Sunday, March 01, 2009

"Qwerty" proficiency for programmers?

A funny artifact of my own professional background comes to mind. Shortly after starting a mainframe programming and systems analysis job at an insurance company in January 1990, I noticed that some people had their terminal keyboards blocked out with some sort of plastic overlay. There actually was a course in “keyboard proficiency” offered as part of the company’s training then. I thought that the whole idea was passé and silly. I thought back to my high school days of the 1950s, when people (almost all girls) took typing as an elective. “Clerk-typist” was a real MOS in the Army (and a sought-after one in the Vietnam era, to stay off the front lines).

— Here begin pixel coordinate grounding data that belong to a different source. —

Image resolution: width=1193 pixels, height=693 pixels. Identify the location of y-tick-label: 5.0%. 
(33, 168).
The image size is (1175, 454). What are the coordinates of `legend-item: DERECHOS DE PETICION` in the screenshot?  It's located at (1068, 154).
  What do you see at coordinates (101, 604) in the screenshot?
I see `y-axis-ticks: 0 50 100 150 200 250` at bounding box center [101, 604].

It seems that programmers learn to type fast and reliably quickly enough, with no prompting or need to stop looking. Just look how quickly Geek Squad guys type in Microsoft XP operating system commands to repair a machine.

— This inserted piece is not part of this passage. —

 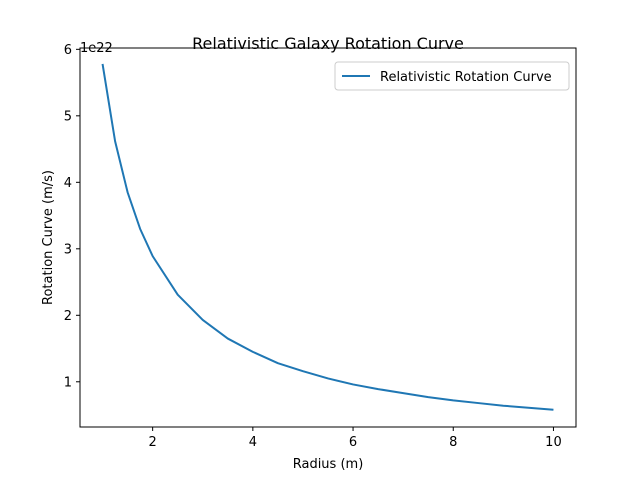 I want to click on y-tick-label: 1, so click(x=68, y=382).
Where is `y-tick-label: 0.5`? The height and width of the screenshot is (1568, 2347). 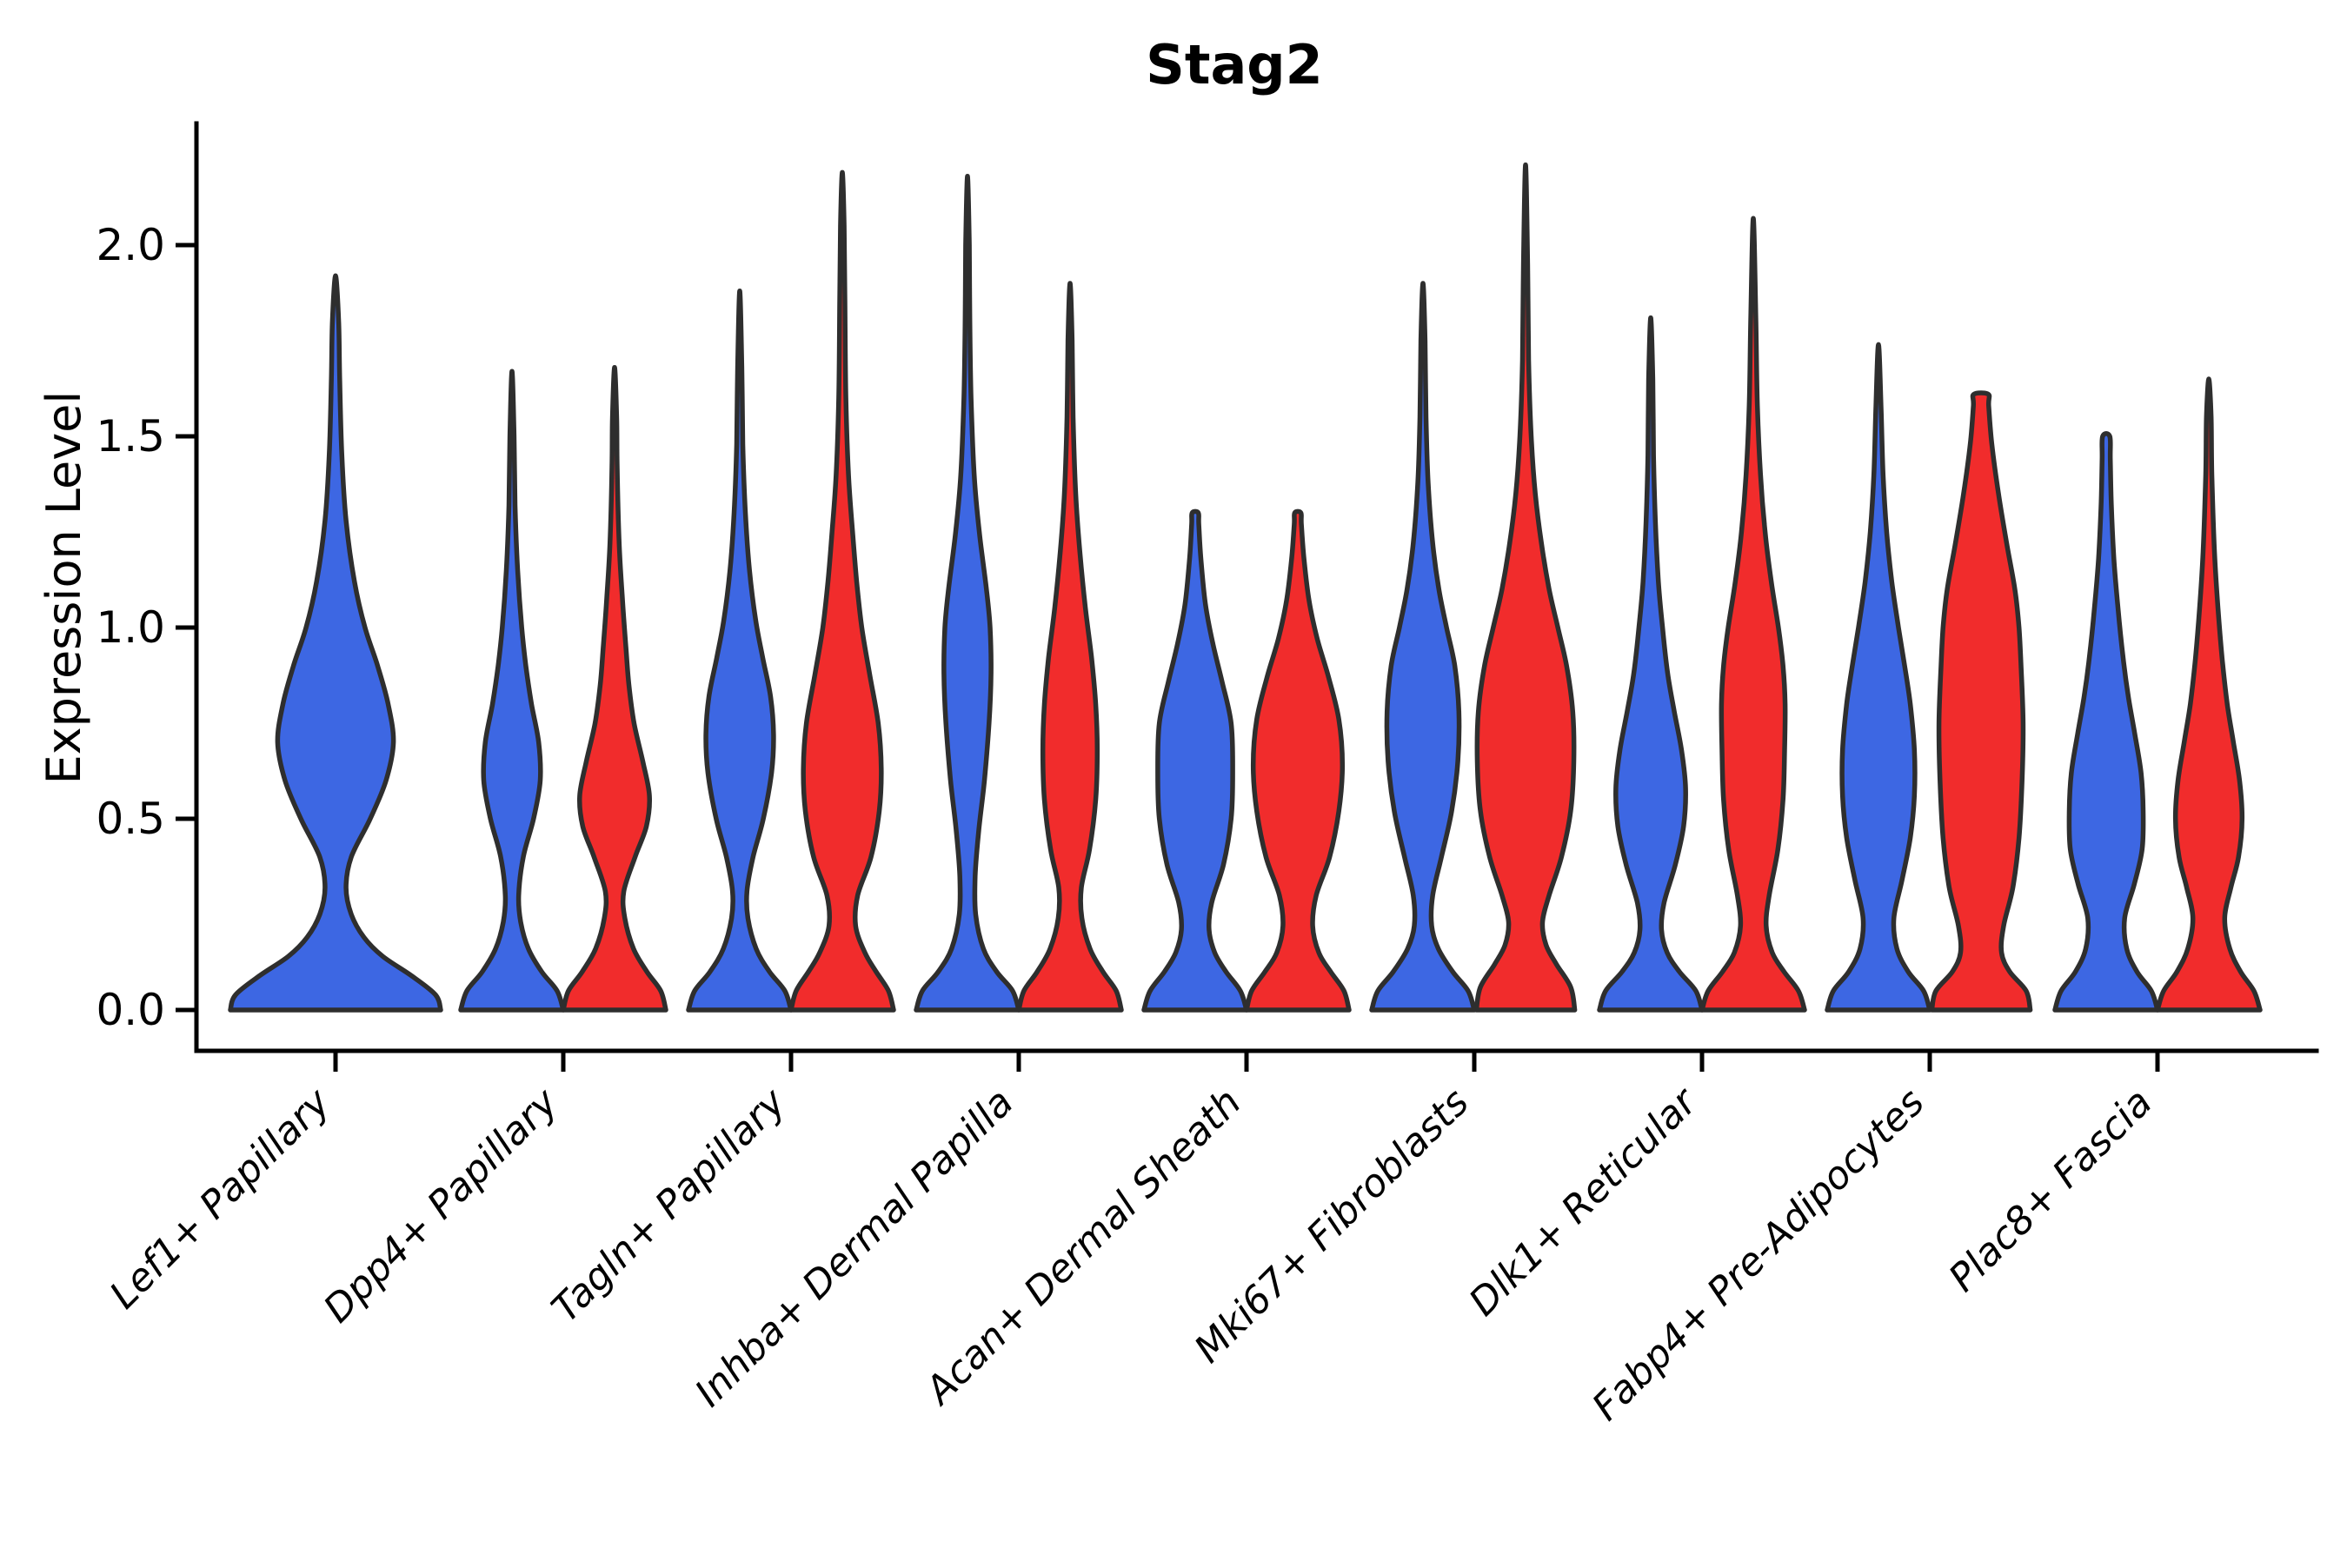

“Qwerty” is one of the few words where the Q is not followed by a u. Go to Europe, though, and, as I remember, in every country the keyboards were different. It would throw me, to go into the hotel guest “business” room in Bilbao Spain (with its unusual multiplicity of languages) and find the keyboard totally rearranged.

By the way, I had a mysterious “keyboard error” recently, which went away with a cold boot. I talked about it last week on the internet safety blog.